§ PROBLEMS TO SOLVE:
(a) Quote everything in the Dormobile article from "An Unlikely Trio." down to "a 2WD camper.".
(b) According to the Dormobile article, in what city did Ian Kelly buy his 1962 model?

§ TEXT EXCERPT:

-------

An Unlikely Trio.
Three early Dormobiles at home in Arizona.
Looking slightly incongruous amongst the glitzy 4x4 campers conversions displayed at the recent Overland Expo in Arizona were three delightfully simple Series 2/2a Dormobiles.
Where neighbours had chrome, gizmo’s galore and every conceivable extra to make life on the trail very similar to life at home, these stood out as representing the core values of all that is really needed to head out into the vast plains of the American outback and enjoy whatever the wilderness has to offer. A simple balance of accommodation and the ability to traverse trails that might challenge a 2WD camper.
The Martin-Walker built Dormobiles have always managed to address this requirement with style and practicality, be it the legendary VW Campers coveted by the surf crowd, or those early Bedford CA conversions sold in the UK to young families seeking a cheap holiday option. They have always been fairly basic in the use of materials with steel cupboards and a folding fibreglass and plastic roof but adequate in every respect ensuring an enthusiastic following around the Globe. In the early 1960’s they represented freedom to many amateur adventurers, even though seldom venturing further than UK campsites, but with the Land Rover version there was the opportunity to venture further afield.
With four wheel drive and the Land Rover's well established reputation amongst expedition organisers, the humble Dormobile became as much a feature of large and small scale expeditions as the Primus stove and the Ordnance Survey map.
The three examples featured here all belong to members of the Arizona Land Rover Club and although outwardly similar, each could not be more different under the all encompassing Land Rover Dormobile umbrella.
Ian Kelly bought his elegantly original 1962 model in Seattle to supplement an 88 inch Land Rover he already had. Ian is an Englishman through and through, but moved to California with his work as a Video Engineer 20 years ago. Early successes were working with the team who produced Back to the Future 2 and he is still much in demand. Those who watch TV over here may be familiar with Ian’s younger brother, the actor Matthew Kelly known for his presentation of Stars in their Eyes, but also an accomplished stage and screen actor.
The Land Rover was in good order when purchased, but Ian has rebuilt the interior with new plywood and brass hinges and more recently reupholstered the seats to bring the whole interior up to the standard it was when it left the Martin Walter factory in Folkestone fifty years ago. Far from a cosseted life, this Land Rover has been on many big trips, often in the company of the other two featured here and rarely without incident. Ian recalls a notable trip home from an adventure along the Old Mojave Road.

-------

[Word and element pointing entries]
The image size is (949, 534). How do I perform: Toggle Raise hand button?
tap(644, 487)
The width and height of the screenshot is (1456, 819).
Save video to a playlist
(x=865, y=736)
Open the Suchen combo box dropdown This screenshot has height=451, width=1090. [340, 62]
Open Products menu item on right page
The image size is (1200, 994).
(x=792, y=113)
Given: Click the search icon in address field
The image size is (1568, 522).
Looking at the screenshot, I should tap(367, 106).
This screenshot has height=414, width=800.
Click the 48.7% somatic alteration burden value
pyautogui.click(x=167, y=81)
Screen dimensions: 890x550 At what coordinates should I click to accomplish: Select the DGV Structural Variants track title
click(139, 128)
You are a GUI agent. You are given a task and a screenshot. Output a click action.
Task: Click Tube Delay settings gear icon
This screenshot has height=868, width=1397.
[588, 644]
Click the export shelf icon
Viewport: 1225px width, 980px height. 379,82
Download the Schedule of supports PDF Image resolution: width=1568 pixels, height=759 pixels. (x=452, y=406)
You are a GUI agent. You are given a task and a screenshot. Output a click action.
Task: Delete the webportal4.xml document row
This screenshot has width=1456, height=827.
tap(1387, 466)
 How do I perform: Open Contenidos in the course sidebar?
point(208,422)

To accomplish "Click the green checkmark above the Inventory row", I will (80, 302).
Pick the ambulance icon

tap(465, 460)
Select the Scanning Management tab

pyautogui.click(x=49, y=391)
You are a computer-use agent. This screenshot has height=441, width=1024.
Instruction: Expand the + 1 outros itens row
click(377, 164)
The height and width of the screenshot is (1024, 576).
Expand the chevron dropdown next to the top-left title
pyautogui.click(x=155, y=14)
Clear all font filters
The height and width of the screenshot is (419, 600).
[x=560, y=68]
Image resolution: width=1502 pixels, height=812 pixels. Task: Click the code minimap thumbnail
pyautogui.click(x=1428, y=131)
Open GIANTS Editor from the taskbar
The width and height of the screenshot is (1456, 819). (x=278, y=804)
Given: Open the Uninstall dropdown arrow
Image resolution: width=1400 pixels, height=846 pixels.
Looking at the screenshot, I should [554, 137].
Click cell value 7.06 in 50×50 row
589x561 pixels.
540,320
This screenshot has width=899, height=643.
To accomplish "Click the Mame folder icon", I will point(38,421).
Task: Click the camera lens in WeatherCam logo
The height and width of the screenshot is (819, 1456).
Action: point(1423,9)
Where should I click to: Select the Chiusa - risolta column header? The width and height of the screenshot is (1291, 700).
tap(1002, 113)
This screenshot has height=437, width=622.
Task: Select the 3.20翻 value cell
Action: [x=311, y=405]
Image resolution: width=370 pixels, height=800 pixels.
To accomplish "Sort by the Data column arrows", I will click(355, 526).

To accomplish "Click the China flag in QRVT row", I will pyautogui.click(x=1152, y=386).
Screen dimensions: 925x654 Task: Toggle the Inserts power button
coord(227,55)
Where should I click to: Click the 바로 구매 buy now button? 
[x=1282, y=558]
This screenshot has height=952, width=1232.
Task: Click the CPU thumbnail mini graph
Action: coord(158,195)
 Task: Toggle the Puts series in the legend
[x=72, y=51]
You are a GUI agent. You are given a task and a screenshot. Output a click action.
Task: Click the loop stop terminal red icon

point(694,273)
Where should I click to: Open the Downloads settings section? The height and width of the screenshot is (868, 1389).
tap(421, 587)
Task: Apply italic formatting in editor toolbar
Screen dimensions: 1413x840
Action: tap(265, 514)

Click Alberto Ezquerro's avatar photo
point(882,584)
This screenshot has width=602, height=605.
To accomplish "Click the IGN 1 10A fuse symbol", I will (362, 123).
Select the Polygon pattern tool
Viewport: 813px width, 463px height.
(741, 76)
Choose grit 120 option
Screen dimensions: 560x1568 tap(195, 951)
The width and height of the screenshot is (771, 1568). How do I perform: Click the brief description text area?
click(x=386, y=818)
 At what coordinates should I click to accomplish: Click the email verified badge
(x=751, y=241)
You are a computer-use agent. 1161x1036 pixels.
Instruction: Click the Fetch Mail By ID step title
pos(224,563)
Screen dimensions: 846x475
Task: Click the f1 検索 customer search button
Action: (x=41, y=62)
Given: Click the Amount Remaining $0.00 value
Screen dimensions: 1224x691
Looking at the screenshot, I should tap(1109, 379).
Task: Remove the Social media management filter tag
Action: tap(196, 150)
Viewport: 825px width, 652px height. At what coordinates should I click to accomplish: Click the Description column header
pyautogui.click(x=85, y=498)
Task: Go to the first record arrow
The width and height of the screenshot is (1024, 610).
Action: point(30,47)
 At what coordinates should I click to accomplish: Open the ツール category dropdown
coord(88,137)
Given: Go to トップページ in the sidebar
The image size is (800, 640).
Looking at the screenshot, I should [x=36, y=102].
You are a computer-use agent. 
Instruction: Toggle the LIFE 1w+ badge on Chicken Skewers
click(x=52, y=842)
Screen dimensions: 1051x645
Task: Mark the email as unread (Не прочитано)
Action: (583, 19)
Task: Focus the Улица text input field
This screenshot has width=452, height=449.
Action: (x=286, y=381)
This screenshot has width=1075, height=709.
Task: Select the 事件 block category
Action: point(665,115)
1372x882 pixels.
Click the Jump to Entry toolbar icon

-------

§ OUTPUTS FOR THE TASKS:
(a)
An Unlikely Trio.
Three early Dormobiles at home in Arizona.
Looking slightly incongruous amongst the glitzy 4x4 campers conversions displayed at the recent Overland Expo in Arizona were three delightfully simple Series 2/2a Dormobiles.
Where neighbours had chrome, gizmo’s galore and every conceivable extra to make life on the trail very similar to life at home, these stood out as representing the core values of all that is really needed to head out into the vast plains of the American outback and enjoy whatever the wilderness has to offer. A simple balance of accommodation and the ability to traverse trails that might challenge a 2WD camper.

(b) Seattle.